What you will do - Can you copy the listing below line for line, without changing a single character?

Part of a data file:
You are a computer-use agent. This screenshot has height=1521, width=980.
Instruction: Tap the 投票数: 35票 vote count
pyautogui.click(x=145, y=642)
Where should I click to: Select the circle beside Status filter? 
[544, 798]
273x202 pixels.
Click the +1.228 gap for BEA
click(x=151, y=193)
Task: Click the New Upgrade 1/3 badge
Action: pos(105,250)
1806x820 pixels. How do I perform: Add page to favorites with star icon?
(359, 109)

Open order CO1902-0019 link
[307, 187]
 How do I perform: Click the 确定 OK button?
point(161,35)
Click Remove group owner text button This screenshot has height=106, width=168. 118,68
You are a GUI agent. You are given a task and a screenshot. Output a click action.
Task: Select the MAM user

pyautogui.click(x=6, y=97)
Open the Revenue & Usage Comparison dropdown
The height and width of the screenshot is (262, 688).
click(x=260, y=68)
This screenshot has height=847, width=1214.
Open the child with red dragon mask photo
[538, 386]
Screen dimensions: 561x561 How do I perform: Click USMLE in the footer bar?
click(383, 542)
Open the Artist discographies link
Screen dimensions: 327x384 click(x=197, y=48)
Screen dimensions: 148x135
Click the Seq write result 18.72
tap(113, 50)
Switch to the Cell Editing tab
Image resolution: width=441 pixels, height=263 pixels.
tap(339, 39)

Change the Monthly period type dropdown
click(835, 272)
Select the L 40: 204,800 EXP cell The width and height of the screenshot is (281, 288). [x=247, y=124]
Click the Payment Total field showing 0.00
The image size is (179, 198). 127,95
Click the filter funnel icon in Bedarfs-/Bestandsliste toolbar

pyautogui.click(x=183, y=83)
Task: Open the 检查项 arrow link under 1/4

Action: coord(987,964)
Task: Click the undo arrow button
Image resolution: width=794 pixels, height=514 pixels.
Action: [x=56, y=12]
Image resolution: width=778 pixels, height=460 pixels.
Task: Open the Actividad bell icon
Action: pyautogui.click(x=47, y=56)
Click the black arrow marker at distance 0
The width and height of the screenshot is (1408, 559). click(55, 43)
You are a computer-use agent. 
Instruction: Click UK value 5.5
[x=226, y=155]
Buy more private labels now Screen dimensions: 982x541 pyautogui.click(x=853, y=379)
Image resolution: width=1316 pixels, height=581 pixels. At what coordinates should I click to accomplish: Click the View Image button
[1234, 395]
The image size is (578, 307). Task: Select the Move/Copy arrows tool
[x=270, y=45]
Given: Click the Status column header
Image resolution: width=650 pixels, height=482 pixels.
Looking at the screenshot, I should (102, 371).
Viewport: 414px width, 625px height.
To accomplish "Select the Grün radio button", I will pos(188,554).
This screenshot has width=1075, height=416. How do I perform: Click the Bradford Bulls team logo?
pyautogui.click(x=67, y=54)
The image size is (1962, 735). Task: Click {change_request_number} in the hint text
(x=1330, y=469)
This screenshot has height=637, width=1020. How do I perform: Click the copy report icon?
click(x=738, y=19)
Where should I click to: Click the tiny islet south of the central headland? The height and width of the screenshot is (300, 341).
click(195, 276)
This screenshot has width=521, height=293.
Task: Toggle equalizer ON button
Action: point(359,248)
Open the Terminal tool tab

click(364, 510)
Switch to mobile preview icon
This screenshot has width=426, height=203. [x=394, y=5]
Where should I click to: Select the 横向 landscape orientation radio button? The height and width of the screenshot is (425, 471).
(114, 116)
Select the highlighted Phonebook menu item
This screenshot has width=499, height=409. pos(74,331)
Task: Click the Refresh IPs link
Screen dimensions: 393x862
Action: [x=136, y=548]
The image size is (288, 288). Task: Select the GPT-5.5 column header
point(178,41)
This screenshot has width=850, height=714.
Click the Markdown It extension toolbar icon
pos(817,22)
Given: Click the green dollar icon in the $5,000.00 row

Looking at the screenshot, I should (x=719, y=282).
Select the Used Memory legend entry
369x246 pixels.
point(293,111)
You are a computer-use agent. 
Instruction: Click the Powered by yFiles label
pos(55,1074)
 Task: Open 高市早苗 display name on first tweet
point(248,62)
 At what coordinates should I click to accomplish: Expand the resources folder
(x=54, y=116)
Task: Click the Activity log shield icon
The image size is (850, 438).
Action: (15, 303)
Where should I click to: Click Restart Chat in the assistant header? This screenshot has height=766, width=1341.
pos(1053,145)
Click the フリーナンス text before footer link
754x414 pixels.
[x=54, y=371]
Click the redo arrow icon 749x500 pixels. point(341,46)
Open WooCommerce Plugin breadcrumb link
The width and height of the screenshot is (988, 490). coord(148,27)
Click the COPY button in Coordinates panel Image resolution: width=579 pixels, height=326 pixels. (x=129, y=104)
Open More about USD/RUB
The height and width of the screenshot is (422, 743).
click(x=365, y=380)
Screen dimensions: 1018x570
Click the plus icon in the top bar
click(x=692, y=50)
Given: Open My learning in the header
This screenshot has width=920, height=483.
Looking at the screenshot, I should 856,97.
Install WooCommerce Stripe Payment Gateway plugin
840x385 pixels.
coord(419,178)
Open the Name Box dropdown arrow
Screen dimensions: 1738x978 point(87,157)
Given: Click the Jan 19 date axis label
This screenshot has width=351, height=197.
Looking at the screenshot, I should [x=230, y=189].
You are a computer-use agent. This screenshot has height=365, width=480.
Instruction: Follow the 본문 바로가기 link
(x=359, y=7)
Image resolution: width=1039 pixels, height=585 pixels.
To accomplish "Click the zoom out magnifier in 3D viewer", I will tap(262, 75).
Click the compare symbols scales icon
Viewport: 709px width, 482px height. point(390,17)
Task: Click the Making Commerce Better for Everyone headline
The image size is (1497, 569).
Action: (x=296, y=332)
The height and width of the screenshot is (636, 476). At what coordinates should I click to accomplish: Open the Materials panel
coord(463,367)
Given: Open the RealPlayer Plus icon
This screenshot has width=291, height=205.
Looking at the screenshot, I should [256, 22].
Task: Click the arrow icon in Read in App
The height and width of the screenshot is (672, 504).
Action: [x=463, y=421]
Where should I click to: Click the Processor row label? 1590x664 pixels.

Response -
You are a computer-use agent. This screenshot has height=1521, width=980.
Instruction: Tap the 投票数: 35票 vote count
pyautogui.click(x=145, y=642)
Where should I click to: Select the circle beside Status filter? 
[544, 798]
273x202 pixels.
Click the +1.228 gap for BEA
click(x=151, y=193)
Task: Click the New Upgrade 1/3 badge
Action: pos(105,250)
1806x820 pixels. How do I perform: Add page to favorites with star icon?
(359, 109)

Open order CO1902-0019 link
[307, 187]
 How do I perform: Click the 确定 OK button?
point(161,35)
Click Remove group owner text button This screenshot has height=106, width=168. 118,68
You are a GUI agent. You are given a task and a screenshot. Output a click action.
Task: Select the MAM user

pyautogui.click(x=6, y=97)
Open the Revenue & Usage Comparison dropdown
The height and width of the screenshot is (262, 688).
click(x=260, y=68)
This screenshot has height=847, width=1214.
Open the child with red dragon mask photo
[538, 386]
Screen dimensions: 561x561 How do I perform: Click USMLE in the footer bar?
click(383, 542)
Open the Artist discographies link
Screen dimensions: 327x384 click(x=197, y=48)
Screen dimensions: 148x135
Click the Seq write result 18.72
tap(113, 50)
Switch to the Cell Editing tab
Image resolution: width=441 pixels, height=263 pixels.
tap(339, 39)

Change the Monthly period type dropdown
click(835, 272)
Select the L 40: 204,800 EXP cell The width and height of the screenshot is (281, 288). [x=247, y=124]
Click the Payment Total field showing 0.00
The image size is (179, 198). 127,95
Click the filter funnel icon in Bedarfs-/Bestandsliste toolbar

pyautogui.click(x=183, y=83)
Task: Open the 检查项 arrow link under 1/4

Action: coord(987,964)
Task: Click the undo arrow button
Image resolution: width=794 pixels, height=514 pixels.
Action: [x=56, y=12]
Image resolution: width=778 pixels, height=460 pixels.
Task: Open the Actividad bell icon
Action: pyautogui.click(x=47, y=56)
Click the black arrow marker at distance 0
The width and height of the screenshot is (1408, 559). click(55, 43)
You are a computer-use agent. 
Instruction: Click UK value 5.5
[x=226, y=155]
Buy more private labels now Screen dimensions: 982x541 pyautogui.click(x=853, y=379)
Image resolution: width=1316 pixels, height=581 pixels. At what coordinates should I click to accomplish: Click the View Image button
[1234, 395]
The image size is (578, 307). Task: Select the Move/Copy arrows tool
[x=270, y=45]
Given: Click the Status column header
Image resolution: width=650 pixels, height=482 pixels.
Looking at the screenshot, I should (102, 371).
Viewport: 414px width, 625px height.
To accomplish "Select the Grün radio button", I will pos(188,554).
This screenshot has width=1075, height=416. How do I perform: Click the Bradford Bulls team logo?
pyautogui.click(x=67, y=54)
The image size is (1962, 735). Task: Click {change_request_number} in the hint text
(x=1330, y=469)
This screenshot has height=637, width=1020. How do I perform: Click the copy report icon?
click(x=738, y=19)
Where should I click to: Click the tiny islet south of the central headland? The height and width of the screenshot is (300, 341).
click(195, 276)
This screenshot has width=521, height=293.
Task: Toggle equalizer ON button
Action: point(359,248)
Open the Terminal tool tab

click(364, 510)
Switch to mobile preview icon
This screenshot has width=426, height=203. [x=394, y=5]
Where should I click to: Select the 横向 landscape orientation radio button? The height and width of the screenshot is (425, 471).
(114, 116)
Select the highlighted Phonebook menu item
This screenshot has width=499, height=409. pos(74,331)
Task: Click the Refresh IPs link
Screen dimensions: 393x862
Action: [x=136, y=548]
The image size is (288, 288). Task: Select the GPT-5.5 column header
point(178,41)
This screenshot has width=850, height=714.
Click the Markdown It extension toolbar icon
pos(817,22)
Given: Click the green dollar icon in the $5,000.00 row

Looking at the screenshot, I should (x=719, y=282).
Select the Used Memory legend entry
369x246 pixels.
point(293,111)
You are a computer-use agent. 
Instruction: Click the Powered by yFiles label
pos(55,1074)
 Task: Open 高市早苗 display name on first tweet
point(248,62)
 At what coordinates should I click to accomplish: Expand the resources folder
(x=54, y=116)
Task: Click the Activity log shield icon
The image size is (850, 438).
Action: (15, 303)
Where should I click to: Click Restart Chat in the assistant header? This screenshot has height=766, width=1341.
pos(1053,145)
Click the フリーナンス text before footer link
754x414 pixels.
[x=54, y=371]
Click the redo arrow icon 749x500 pixels. point(341,46)
Open WooCommerce Plugin breadcrumb link
The width and height of the screenshot is (988, 490). coord(148,27)
Click the COPY button in Coordinates panel Image resolution: width=579 pixels, height=326 pixels. (x=129, y=104)
Open More about USD/RUB
The height and width of the screenshot is (422, 743).
click(x=365, y=380)
Screen dimensions: 1018x570
Click the plus icon in the top bar
click(x=692, y=50)
Given: Open My learning in the header
This screenshot has width=920, height=483.
Looking at the screenshot, I should 856,97.
Install WooCommerce Stripe Payment Gateway plugin
840x385 pixels.
coord(419,178)
Open the Name Box dropdown arrow
Screen dimensions: 1738x978 point(87,157)
Given: Click the Jan 19 date axis label
This screenshot has width=351, height=197.
Looking at the screenshot, I should [x=230, y=189].
You are a computer-use agent. This screenshot has height=365, width=480.
Instruction: Follow the 본문 바로가기 link
(x=359, y=7)
Image resolution: width=1039 pixels, height=585 pixels.
To accomplish "Click the zoom out magnifier in 3D viewer", I will tap(262, 75).
Click the compare symbols scales icon
Viewport: 709px width, 482px height. point(390,17)
Task: Click the Making Commerce Better for Everyone headline
The image size is (1497, 569).
Action: (x=296, y=332)
The height and width of the screenshot is (636, 476). At what coordinates should I click to accomplish: Open the Materials panel
coord(463,367)
Given: Open the RealPlayer Plus icon
This screenshot has width=291, height=205.
Looking at the screenshot, I should [256, 22].
Task: Click the arrow icon in Read in App
The height and width of the screenshot is (672, 504).
Action: [x=463, y=421]
Where should I click to: Click the Processor row label? 1590x664 pixels.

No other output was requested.